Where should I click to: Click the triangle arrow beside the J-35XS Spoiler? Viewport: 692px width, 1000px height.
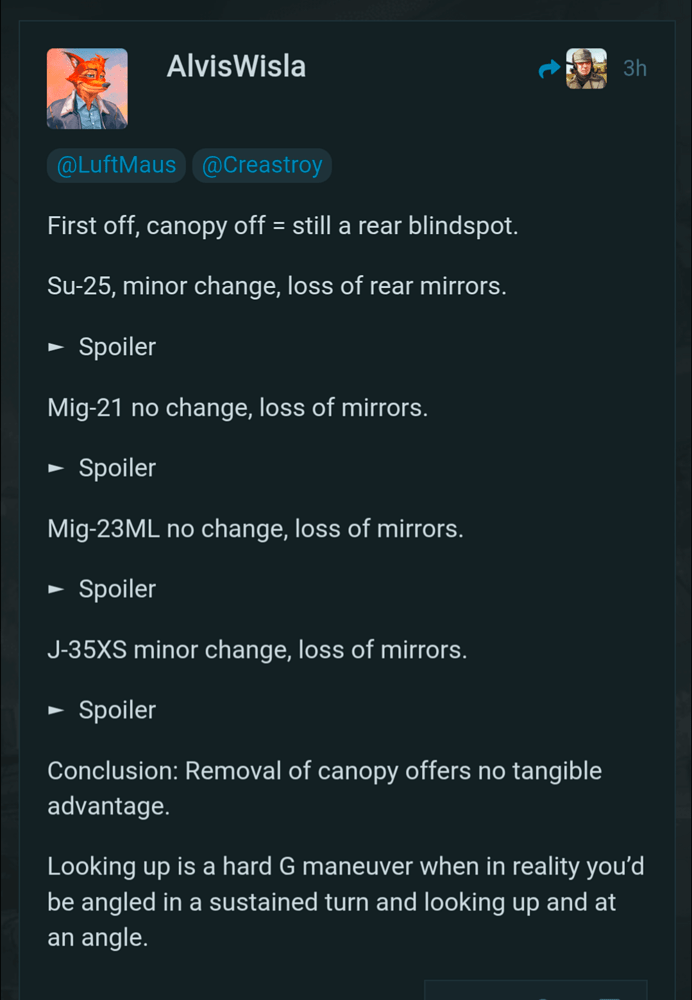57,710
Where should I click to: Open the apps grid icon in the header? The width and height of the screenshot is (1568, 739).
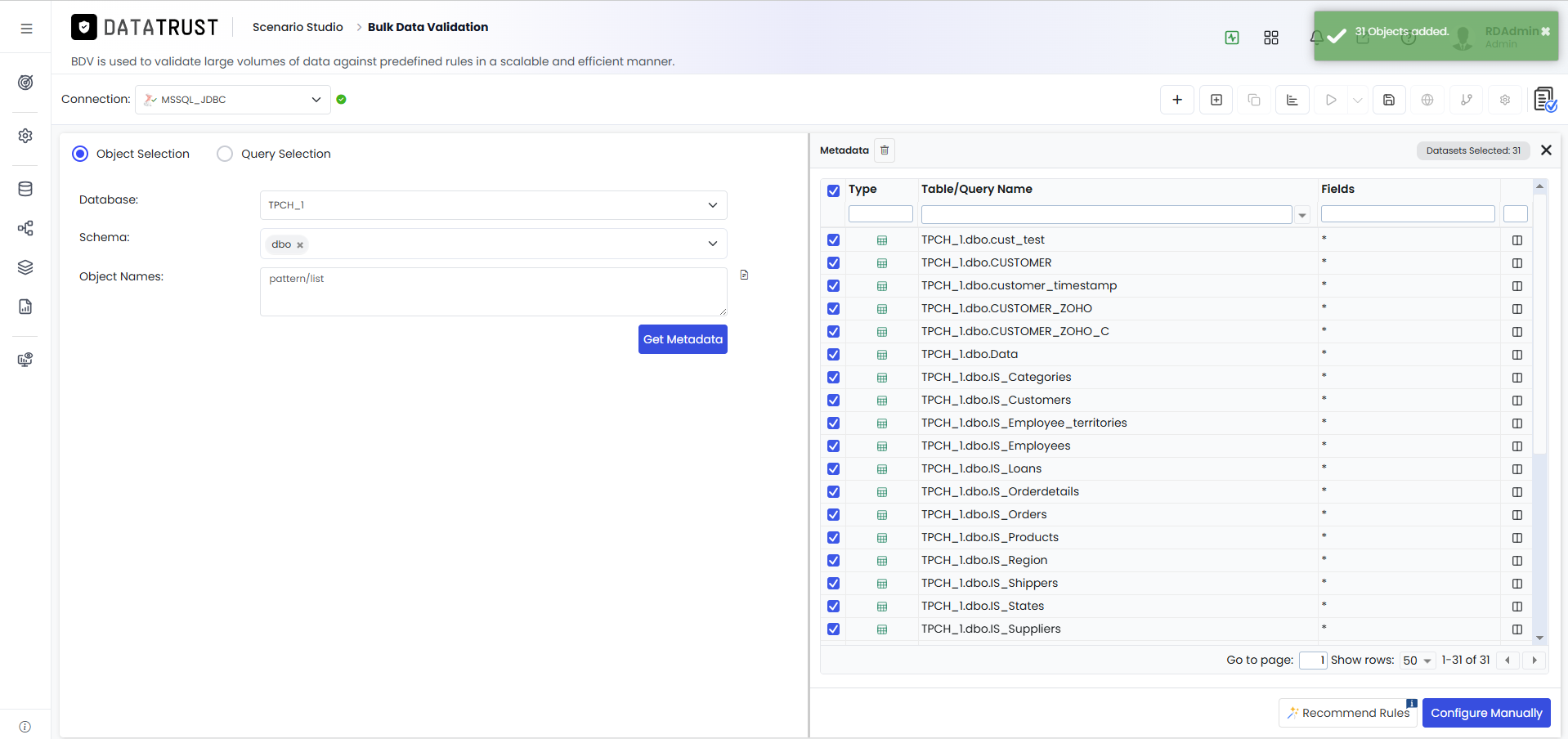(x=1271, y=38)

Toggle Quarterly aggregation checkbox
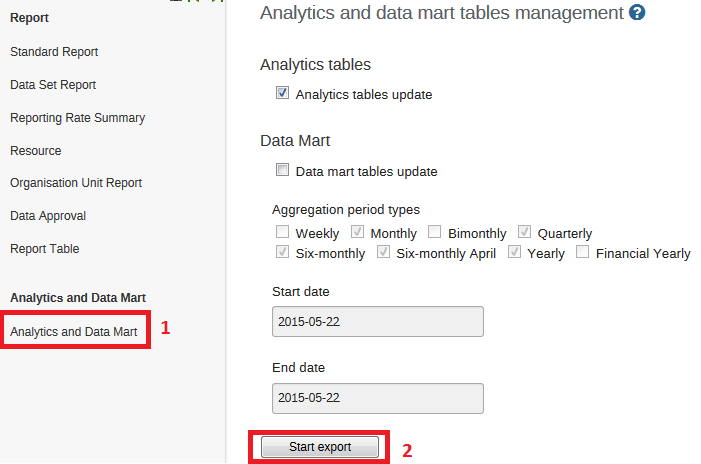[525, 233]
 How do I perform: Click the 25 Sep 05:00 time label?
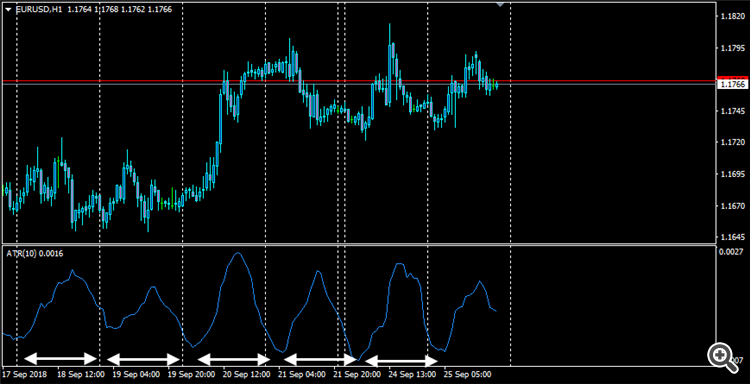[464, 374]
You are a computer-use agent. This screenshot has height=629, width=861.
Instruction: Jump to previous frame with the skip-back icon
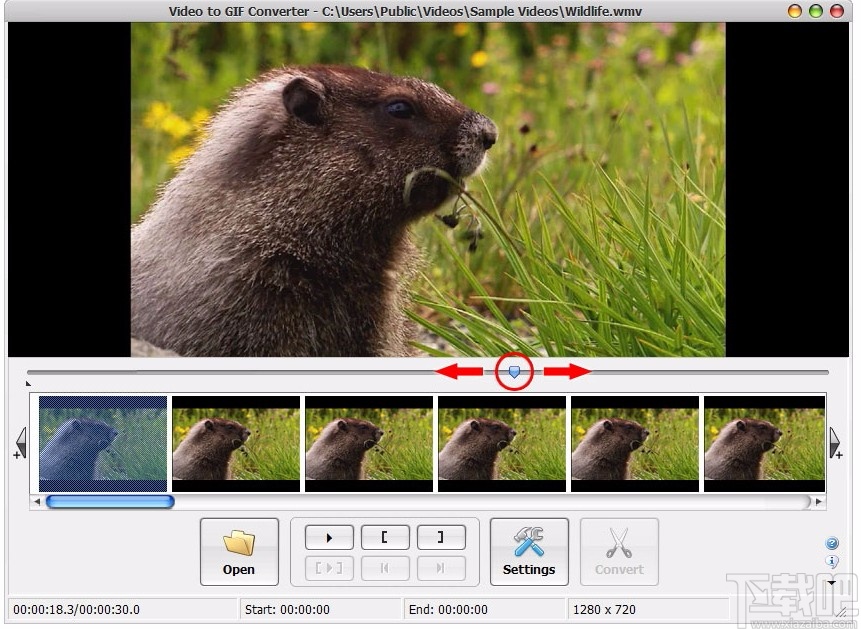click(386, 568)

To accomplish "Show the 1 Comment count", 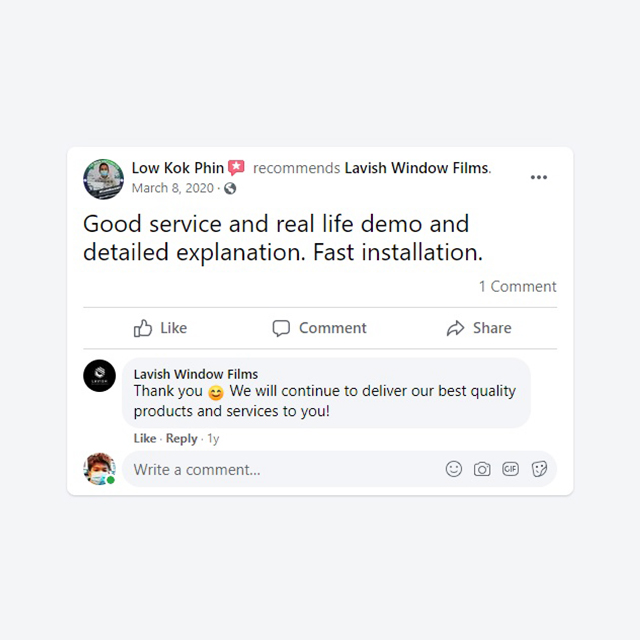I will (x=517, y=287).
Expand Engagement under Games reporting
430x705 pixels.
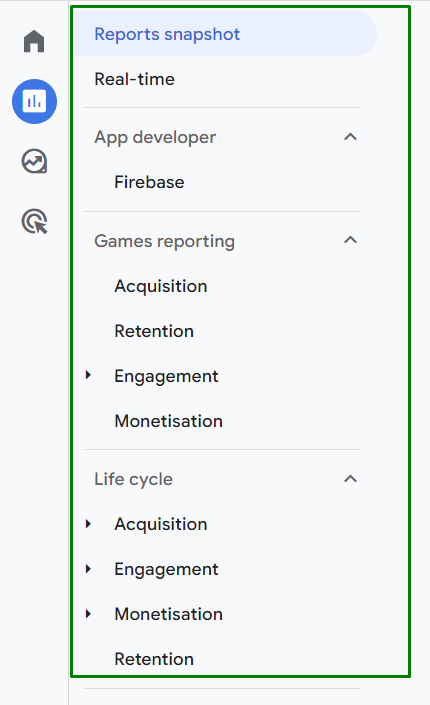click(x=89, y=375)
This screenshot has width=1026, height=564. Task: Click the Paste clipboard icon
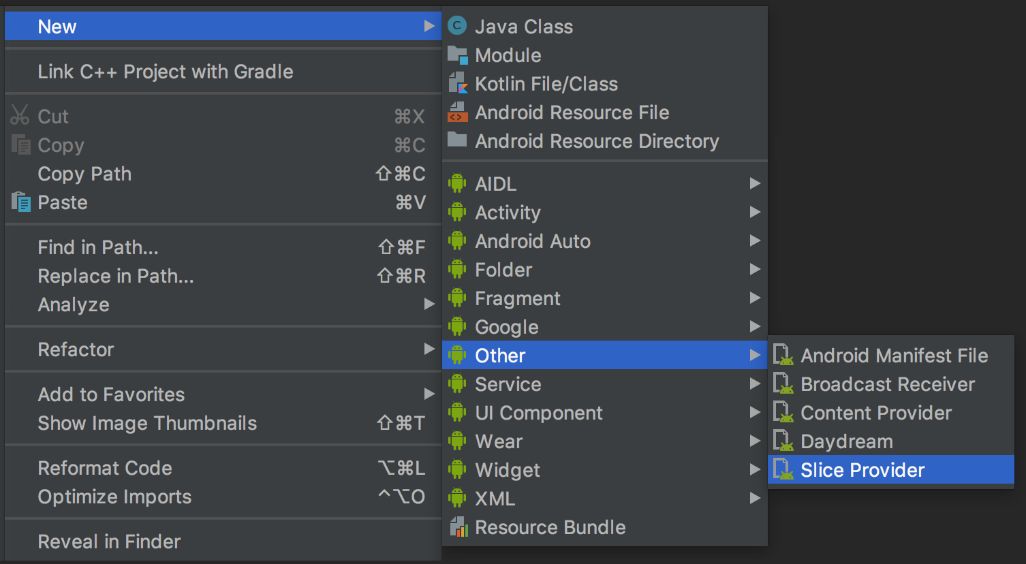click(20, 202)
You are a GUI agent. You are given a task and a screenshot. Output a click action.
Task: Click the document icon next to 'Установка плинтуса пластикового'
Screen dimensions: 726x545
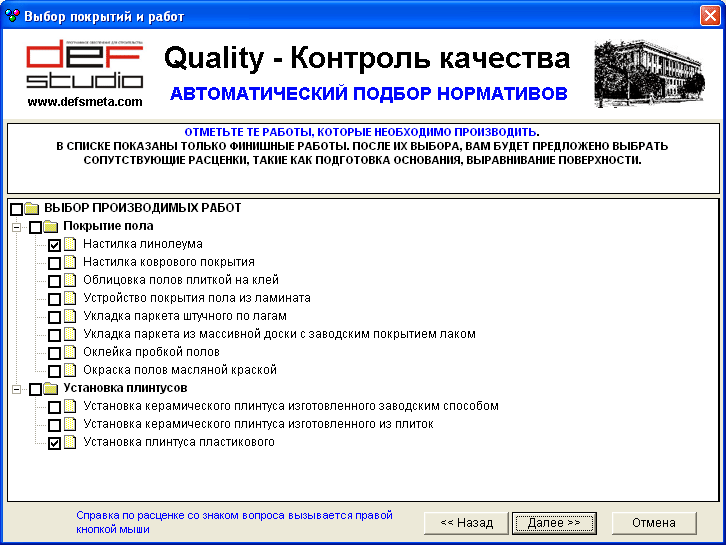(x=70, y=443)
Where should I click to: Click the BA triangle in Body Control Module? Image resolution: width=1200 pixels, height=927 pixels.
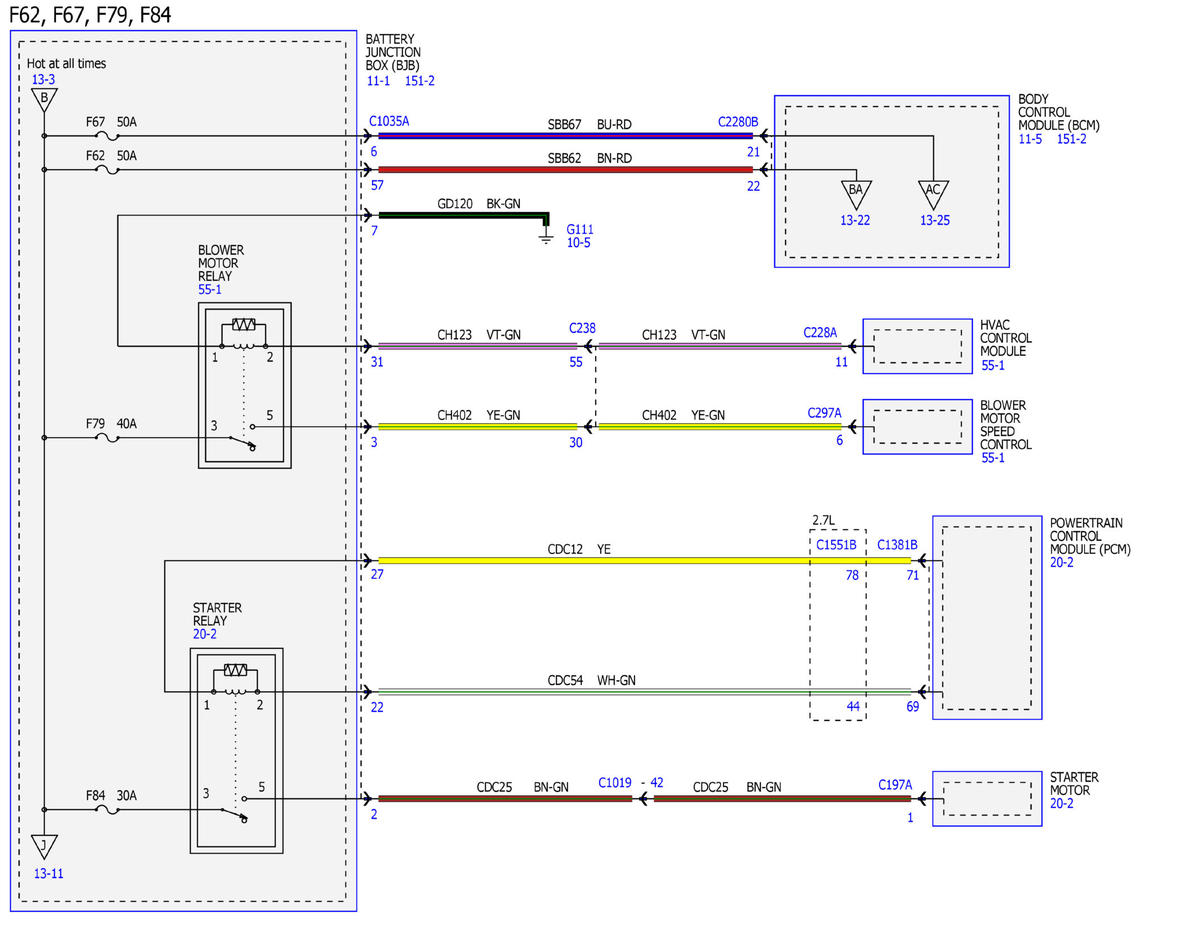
========================================
TASK BRIEF - The range runs from the line containing "Screen dimensions: 726x545" through the end of the entries; print those lines exactly and leave the pictures out.

SOLUTION FOR THIS EXERCISE -
Screen dimensions: 726x545
(x=70, y=443)
Where should I click to: Click the BA triangle in Body Control Module? Image resolution: width=1200 pixels, height=927 pixels.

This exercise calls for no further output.